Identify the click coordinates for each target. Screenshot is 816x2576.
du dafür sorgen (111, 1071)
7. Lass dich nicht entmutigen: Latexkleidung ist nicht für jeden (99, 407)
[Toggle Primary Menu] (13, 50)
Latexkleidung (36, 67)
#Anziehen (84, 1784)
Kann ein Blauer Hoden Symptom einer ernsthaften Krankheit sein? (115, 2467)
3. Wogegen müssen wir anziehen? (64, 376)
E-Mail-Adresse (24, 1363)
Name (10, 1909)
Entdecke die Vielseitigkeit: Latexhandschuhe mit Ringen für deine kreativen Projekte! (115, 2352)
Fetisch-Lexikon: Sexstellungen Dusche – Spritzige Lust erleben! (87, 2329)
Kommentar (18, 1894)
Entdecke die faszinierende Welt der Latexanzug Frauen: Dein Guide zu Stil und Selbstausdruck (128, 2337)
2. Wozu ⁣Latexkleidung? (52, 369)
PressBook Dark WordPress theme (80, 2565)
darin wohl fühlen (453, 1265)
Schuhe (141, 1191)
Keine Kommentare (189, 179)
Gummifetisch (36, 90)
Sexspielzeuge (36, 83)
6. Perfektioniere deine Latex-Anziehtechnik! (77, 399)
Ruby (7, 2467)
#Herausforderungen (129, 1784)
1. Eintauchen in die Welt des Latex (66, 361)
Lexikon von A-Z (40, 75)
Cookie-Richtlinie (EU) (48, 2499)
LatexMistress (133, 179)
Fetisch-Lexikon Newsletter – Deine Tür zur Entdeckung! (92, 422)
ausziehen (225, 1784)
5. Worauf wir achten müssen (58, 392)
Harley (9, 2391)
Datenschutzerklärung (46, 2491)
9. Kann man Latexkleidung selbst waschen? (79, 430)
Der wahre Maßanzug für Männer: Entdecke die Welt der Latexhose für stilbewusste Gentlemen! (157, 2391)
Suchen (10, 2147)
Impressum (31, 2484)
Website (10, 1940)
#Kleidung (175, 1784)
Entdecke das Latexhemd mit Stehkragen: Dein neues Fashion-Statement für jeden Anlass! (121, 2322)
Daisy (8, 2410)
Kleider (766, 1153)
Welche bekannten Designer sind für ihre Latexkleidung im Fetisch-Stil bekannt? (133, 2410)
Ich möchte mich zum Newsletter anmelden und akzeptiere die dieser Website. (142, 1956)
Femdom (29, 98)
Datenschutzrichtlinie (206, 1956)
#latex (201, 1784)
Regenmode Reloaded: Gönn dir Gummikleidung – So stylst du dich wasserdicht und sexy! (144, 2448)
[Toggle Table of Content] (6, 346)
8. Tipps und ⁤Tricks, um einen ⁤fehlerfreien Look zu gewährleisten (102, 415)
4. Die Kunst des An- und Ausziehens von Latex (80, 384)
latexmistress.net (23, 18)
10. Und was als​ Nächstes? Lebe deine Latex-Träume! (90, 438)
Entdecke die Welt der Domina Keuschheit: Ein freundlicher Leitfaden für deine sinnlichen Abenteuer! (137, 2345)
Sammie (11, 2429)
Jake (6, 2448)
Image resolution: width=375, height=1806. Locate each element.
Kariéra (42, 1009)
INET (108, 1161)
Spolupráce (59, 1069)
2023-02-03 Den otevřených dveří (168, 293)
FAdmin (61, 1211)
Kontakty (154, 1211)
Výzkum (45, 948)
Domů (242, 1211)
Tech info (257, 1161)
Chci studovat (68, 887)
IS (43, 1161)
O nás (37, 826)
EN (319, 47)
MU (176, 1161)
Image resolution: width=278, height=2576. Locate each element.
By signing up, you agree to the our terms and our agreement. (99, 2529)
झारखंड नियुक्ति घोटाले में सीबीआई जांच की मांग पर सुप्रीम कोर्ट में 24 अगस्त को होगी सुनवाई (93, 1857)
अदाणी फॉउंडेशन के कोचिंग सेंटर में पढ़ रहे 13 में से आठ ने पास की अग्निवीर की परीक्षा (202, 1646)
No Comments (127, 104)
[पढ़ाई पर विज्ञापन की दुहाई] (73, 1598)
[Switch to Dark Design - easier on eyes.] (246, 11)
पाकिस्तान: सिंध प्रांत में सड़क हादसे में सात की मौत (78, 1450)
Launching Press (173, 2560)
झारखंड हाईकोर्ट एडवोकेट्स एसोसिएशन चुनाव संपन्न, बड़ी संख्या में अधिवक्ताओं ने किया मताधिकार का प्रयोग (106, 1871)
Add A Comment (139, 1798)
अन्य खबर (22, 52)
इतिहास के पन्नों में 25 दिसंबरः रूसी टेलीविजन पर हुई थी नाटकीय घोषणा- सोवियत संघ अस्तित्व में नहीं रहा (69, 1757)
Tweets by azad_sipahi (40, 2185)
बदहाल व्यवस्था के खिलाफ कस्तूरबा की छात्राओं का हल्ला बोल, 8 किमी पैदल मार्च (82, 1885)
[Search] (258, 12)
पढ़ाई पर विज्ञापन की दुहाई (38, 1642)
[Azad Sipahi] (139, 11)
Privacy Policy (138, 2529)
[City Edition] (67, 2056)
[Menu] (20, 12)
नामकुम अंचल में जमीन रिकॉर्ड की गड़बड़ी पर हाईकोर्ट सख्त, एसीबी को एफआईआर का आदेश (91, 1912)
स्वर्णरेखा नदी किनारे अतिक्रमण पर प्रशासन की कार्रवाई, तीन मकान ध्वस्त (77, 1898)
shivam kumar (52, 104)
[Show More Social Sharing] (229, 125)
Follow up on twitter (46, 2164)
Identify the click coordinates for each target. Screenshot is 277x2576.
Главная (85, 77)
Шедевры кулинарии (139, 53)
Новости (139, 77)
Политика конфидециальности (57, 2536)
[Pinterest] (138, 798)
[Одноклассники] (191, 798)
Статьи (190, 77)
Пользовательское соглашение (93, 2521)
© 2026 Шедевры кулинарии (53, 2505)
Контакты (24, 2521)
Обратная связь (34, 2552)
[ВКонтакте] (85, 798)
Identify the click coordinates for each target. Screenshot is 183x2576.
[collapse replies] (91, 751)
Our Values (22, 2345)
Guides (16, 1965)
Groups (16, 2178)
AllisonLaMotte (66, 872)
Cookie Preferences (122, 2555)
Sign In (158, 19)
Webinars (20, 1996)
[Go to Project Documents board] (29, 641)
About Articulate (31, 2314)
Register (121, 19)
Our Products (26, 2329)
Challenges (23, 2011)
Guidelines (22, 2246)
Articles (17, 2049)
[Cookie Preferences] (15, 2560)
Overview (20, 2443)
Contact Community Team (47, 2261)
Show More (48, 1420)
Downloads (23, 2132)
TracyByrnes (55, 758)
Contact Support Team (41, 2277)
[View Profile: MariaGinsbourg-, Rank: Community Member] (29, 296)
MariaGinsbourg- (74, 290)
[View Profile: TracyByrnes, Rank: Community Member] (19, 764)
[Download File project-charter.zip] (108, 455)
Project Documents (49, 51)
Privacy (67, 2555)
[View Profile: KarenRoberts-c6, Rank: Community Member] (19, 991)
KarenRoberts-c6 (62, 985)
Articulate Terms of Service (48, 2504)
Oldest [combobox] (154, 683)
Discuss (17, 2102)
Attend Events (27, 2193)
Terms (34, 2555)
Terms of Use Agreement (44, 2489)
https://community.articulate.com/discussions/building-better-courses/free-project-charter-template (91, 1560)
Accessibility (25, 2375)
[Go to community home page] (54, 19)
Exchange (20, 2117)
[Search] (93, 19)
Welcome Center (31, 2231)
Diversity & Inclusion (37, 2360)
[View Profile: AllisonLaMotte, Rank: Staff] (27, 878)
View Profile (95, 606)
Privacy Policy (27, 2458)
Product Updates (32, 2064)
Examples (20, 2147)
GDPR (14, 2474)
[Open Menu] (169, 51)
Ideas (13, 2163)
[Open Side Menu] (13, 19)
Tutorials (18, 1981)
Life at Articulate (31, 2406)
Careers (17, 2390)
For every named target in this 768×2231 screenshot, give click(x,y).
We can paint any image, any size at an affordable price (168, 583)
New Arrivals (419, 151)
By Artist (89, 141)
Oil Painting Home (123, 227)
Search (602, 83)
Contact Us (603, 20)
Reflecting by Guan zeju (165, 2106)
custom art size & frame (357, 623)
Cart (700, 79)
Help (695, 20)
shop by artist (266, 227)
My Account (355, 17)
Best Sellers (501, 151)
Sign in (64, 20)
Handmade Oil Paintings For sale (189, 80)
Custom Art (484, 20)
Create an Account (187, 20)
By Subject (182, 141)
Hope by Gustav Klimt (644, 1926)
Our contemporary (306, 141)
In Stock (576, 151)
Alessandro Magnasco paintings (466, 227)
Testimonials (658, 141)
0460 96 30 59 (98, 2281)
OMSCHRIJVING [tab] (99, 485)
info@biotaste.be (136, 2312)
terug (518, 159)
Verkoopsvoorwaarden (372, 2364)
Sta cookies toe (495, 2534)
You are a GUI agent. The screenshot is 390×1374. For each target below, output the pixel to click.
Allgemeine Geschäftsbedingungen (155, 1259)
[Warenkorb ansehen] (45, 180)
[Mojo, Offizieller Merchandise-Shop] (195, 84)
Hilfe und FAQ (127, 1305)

◆ ◆ ◆ ◆ ◆ ◆ ◆

Try it: Reproduce exactly the entries above, limited to the lines from the one with "Screenshot is 277x2576." through the one with "[Go to Project Documents board] (29, 641)", both included.

Solution:
Identify the click coordinates for each target. Screenshot is 277x2576.
Главная (85, 77)
Шедевры кулинарии (139, 53)
Новости (139, 77)
Политика конфидециальности (57, 2536)
[Pinterest] (138, 798)
[Одноклассники] (191, 798)
Статьи (190, 77)
Пользовательское соглашение (93, 2521)
© 2026 Шедевры кулинарии (53, 2505)
Контакты (24, 2521)
Обратная связь (34, 2552)
[ВКонтакте] (85, 798)
Identify the click coordinates for each target. Screenshot is 183x2576.
[collapse replies] (91, 751)
Our Values (22, 2345)
Guides (16, 1965)
Groups (16, 2178)
AllisonLaMotte (66, 872)
Cookie Preferences (122, 2555)
Sign In (158, 19)
Webinars (20, 1996)
[Go to Project Documents board] (29, 641)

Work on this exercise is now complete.